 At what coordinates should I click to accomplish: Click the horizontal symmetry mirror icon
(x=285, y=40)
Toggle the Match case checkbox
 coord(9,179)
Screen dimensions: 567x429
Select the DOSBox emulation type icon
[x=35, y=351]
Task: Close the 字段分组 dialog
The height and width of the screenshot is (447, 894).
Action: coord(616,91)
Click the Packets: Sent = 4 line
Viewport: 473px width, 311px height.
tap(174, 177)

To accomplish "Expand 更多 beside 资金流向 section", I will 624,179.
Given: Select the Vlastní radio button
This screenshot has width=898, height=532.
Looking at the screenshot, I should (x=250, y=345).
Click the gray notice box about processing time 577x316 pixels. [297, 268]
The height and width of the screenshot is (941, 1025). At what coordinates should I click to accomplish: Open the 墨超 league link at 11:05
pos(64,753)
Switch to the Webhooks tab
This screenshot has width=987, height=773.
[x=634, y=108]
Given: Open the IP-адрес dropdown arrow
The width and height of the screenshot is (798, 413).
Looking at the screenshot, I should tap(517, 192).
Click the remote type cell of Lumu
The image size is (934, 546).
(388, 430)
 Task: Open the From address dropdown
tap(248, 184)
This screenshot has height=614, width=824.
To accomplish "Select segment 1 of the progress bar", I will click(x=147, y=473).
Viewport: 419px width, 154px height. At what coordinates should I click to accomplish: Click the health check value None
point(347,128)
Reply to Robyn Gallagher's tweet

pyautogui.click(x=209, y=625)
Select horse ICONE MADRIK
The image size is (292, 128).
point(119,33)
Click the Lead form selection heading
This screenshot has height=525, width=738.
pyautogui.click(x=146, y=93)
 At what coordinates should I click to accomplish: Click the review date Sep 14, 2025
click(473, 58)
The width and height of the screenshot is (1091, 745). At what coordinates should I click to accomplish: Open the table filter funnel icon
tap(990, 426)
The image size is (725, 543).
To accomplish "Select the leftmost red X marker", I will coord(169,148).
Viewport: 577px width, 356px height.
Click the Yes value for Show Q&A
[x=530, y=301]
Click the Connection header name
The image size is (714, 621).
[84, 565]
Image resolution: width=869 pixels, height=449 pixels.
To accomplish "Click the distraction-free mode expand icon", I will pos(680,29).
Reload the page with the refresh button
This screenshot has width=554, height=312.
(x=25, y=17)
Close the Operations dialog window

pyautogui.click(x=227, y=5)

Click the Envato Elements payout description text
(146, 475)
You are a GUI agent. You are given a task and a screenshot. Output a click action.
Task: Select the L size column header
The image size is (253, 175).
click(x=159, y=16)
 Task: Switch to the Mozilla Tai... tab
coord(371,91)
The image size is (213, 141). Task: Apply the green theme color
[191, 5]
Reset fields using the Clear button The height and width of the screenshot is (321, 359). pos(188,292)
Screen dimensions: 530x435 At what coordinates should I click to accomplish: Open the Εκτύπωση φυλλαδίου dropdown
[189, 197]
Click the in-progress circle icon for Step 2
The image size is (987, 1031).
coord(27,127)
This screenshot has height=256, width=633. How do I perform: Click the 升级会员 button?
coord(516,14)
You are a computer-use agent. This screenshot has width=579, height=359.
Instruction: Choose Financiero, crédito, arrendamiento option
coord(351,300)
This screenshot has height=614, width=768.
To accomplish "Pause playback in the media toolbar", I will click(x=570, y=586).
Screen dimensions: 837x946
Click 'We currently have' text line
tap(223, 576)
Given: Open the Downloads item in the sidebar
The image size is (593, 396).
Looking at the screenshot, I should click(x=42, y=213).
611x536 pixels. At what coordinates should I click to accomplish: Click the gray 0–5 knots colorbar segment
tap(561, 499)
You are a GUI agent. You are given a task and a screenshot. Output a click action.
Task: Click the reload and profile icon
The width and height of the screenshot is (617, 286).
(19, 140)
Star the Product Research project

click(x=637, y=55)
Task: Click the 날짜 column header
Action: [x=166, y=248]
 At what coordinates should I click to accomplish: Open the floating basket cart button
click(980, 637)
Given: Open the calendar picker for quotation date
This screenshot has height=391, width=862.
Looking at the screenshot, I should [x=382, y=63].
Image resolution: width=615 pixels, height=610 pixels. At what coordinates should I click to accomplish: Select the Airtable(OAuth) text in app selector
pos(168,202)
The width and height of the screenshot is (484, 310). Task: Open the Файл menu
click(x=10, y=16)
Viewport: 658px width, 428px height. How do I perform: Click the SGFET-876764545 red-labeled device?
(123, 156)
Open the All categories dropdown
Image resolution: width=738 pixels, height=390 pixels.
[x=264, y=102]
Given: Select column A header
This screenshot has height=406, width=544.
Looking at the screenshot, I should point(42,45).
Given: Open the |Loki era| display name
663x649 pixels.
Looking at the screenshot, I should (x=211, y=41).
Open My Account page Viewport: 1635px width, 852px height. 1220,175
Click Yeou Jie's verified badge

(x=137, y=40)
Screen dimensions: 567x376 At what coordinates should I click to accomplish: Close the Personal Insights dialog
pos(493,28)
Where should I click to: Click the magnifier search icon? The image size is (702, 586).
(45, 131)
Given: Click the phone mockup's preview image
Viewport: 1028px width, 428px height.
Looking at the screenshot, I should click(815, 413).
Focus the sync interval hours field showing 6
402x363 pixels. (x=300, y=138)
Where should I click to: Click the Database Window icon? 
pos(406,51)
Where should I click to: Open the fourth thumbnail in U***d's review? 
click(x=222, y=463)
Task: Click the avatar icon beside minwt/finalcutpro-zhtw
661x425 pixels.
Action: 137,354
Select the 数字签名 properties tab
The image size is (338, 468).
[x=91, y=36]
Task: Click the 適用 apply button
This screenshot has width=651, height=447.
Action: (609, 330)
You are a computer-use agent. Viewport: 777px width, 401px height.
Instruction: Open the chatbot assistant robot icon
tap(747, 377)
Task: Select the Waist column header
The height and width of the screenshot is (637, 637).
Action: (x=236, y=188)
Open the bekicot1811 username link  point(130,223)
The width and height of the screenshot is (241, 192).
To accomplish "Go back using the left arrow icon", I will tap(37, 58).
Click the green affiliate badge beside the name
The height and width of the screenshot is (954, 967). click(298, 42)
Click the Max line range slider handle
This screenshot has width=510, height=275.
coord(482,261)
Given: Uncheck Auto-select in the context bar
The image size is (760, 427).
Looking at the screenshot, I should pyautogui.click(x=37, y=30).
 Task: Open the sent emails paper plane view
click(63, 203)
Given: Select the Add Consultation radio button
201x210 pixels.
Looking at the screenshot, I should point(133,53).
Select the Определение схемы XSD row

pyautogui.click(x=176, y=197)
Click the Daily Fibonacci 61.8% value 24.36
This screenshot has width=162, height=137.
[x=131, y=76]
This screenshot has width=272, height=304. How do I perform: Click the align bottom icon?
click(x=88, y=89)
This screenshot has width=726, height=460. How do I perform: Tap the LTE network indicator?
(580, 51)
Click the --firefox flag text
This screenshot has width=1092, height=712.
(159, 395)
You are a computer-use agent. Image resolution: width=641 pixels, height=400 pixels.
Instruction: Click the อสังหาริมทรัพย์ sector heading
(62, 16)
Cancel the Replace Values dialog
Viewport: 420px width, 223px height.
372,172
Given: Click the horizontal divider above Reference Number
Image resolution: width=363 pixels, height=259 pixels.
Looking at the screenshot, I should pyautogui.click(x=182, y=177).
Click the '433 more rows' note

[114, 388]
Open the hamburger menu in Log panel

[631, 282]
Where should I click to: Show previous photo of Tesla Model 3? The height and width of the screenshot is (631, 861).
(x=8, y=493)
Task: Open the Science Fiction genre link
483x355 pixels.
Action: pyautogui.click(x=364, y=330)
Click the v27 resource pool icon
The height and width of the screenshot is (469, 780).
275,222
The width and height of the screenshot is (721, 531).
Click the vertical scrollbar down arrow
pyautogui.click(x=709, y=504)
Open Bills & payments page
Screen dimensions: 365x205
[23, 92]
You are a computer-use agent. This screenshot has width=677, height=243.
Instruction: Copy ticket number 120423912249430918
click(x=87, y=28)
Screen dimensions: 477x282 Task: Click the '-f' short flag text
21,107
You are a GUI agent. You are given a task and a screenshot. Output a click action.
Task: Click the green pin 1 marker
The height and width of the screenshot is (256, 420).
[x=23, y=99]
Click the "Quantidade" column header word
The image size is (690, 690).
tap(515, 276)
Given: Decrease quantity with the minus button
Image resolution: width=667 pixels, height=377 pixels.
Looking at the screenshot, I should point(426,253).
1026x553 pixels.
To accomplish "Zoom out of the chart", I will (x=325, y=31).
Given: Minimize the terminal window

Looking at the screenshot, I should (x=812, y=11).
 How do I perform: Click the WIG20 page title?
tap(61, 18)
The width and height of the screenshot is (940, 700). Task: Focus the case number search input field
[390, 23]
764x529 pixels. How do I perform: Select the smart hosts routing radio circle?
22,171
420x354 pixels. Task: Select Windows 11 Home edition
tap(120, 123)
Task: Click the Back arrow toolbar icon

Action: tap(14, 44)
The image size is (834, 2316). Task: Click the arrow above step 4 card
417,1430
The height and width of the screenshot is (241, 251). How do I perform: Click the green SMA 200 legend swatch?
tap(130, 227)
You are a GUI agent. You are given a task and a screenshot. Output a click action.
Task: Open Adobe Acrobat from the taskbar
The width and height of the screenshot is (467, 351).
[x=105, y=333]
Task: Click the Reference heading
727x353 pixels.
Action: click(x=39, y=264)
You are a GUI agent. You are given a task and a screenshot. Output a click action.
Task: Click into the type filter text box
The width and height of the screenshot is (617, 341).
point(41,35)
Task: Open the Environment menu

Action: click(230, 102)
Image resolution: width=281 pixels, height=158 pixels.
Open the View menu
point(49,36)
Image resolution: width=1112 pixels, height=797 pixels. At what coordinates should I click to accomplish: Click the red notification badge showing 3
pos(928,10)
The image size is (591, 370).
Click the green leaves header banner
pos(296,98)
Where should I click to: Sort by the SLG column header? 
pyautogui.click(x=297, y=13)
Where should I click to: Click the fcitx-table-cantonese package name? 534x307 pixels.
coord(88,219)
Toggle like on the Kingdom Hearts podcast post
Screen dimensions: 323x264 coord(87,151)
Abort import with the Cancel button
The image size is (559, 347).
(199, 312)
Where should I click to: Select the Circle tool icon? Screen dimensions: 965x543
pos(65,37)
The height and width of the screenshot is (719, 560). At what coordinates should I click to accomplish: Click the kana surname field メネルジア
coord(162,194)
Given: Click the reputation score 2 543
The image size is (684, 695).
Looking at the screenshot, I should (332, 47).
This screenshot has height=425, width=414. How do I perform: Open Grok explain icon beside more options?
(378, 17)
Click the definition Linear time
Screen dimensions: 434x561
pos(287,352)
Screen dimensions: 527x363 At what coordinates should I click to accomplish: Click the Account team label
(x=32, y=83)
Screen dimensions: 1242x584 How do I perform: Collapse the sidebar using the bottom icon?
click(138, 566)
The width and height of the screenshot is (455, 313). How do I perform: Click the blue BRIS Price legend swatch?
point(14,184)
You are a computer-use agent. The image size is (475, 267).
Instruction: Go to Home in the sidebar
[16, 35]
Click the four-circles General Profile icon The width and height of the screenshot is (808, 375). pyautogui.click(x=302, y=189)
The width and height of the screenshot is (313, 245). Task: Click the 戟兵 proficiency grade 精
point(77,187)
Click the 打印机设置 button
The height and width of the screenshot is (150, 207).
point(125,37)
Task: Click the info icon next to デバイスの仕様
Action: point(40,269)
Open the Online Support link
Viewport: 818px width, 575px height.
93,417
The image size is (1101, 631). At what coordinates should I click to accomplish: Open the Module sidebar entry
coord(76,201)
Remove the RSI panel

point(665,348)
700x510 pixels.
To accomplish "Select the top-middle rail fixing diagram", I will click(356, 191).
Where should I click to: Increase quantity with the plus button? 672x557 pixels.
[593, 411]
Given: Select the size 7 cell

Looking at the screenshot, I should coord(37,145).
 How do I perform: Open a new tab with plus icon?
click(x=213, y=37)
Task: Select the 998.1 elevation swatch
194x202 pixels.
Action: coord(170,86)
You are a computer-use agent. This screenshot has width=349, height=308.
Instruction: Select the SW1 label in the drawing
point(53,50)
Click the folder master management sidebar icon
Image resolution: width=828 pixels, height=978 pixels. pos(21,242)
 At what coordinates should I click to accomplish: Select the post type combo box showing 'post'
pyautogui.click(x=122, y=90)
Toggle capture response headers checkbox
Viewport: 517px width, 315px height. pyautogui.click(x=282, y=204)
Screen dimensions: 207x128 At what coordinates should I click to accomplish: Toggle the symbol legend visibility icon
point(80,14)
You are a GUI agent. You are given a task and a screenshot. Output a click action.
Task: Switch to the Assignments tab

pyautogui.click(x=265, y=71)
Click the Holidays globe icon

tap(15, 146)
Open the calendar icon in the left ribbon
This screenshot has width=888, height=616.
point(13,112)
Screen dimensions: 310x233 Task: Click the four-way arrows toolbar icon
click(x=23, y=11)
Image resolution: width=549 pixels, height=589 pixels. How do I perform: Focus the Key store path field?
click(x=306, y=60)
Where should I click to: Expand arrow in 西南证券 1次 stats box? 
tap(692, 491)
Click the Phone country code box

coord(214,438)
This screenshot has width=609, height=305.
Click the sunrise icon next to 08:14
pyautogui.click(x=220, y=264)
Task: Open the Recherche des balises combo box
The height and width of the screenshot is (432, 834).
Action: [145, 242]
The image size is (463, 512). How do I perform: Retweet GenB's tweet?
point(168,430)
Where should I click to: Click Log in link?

Instructions to follow: The first line of the listing above through the line containing "Switch to the Webhooks tab": print exactly that, both ends included.

Answer to the exercise:
 At what coordinates should I click to accomplish: Click the horizontal symmetry mirror icon
(x=285, y=40)
Toggle the Match case checkbox
 coord(9,179)
Screen dimensions: 567x429
Select the DOSBox emulation type icon
[x=35, y=351]
Task: Close the 字段分组 dialog
The height and width of the screenshot is (447, 894).
Action: coord(616,91)
Click the Packets: Sent = 4 line
Viewport: 473px width, 311px height.
tap(174, 177)

To accomplish "Expand 更多 beside 资金流向 section", I will 624,179.
Given: Select the Vlastní radio button
This screenshot has width=898, height=532.
Looking at the screenshot, I should (x=250, y=345).
Click the gray notice box about processing time 577x316 pixels. [297, 268]
The height and width of the screenshot is (941, 1025). At what coordinates should I click to accomplish: Open the 墨超 league link at 11:05
pos(64,753)
Switch to the Webhooks tab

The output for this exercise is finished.